Dr. Manfred Keil is the Chief Economist at the Inland Empire Economic Partnership.
He says a potential recession would be very bad for the logistics industry, including the many warehouse workers whose livelihood depends on goods coming through the ports.
Keil: “And basically, the idea is the following: so as far as the Inland Empire is concerned, you have to realize that this is the number that surprises people sometimes. Forty percent of all U.S. imports, not just from China, all of the imports into the United States, forty percent of them comes from two ports: those are the ports of Los Angeles and Long Beach. It is hard to store things around the area, it is very much built-up, this is where the Inland Empire thrives, so basically the warehouses and logistics sectors are where things get re-assembled and out into the so-forth and so-forth. And that is heavily impacted by imports.”

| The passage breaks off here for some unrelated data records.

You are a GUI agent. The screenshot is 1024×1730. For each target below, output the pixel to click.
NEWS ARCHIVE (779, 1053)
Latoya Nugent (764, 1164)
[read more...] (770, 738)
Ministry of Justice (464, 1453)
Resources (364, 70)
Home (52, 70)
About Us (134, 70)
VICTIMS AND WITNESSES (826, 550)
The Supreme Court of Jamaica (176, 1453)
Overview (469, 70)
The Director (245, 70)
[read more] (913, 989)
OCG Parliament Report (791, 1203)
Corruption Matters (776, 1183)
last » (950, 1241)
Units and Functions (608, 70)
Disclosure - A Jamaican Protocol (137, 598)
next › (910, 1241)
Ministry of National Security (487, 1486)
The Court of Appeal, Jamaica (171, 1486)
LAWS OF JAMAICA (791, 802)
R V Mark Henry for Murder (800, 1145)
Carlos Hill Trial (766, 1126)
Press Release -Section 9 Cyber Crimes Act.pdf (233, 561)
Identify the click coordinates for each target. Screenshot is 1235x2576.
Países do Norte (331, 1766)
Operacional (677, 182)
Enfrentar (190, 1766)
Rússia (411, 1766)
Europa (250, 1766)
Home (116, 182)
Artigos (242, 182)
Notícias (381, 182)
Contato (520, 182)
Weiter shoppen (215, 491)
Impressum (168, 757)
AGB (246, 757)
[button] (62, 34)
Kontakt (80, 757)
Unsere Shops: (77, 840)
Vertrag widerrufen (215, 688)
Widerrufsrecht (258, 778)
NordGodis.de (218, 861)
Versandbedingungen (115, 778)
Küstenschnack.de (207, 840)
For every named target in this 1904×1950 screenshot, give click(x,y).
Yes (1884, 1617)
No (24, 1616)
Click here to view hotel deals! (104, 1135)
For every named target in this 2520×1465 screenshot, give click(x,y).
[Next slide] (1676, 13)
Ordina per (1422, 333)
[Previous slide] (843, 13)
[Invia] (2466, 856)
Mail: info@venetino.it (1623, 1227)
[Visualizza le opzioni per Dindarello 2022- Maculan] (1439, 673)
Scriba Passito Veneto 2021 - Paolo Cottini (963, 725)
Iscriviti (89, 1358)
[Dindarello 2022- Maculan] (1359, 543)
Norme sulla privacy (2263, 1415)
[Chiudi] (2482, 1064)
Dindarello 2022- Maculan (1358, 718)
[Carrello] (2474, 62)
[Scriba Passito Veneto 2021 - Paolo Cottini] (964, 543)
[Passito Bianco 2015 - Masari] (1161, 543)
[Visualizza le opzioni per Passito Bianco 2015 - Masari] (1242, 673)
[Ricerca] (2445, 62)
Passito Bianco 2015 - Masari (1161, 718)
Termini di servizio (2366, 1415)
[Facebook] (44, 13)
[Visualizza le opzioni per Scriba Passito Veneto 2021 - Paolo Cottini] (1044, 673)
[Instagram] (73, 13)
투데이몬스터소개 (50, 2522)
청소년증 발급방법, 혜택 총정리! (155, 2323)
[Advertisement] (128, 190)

But that nightmare scenario for workers isn’t the only option. Keil says coronavirus cases could peak, in which case there would be only a slight disruption to the Southern California economy.
Keil: “The new cases worldwide peak at the end of this week and everything will be under control by the end of April. In that case, there would be perhaps a one-quarter glitch in GDP, particularly in Southern California and the Inland Empire, less so for the United States as a whole.”
Keil says we will see which scenario occurs in the following weeks.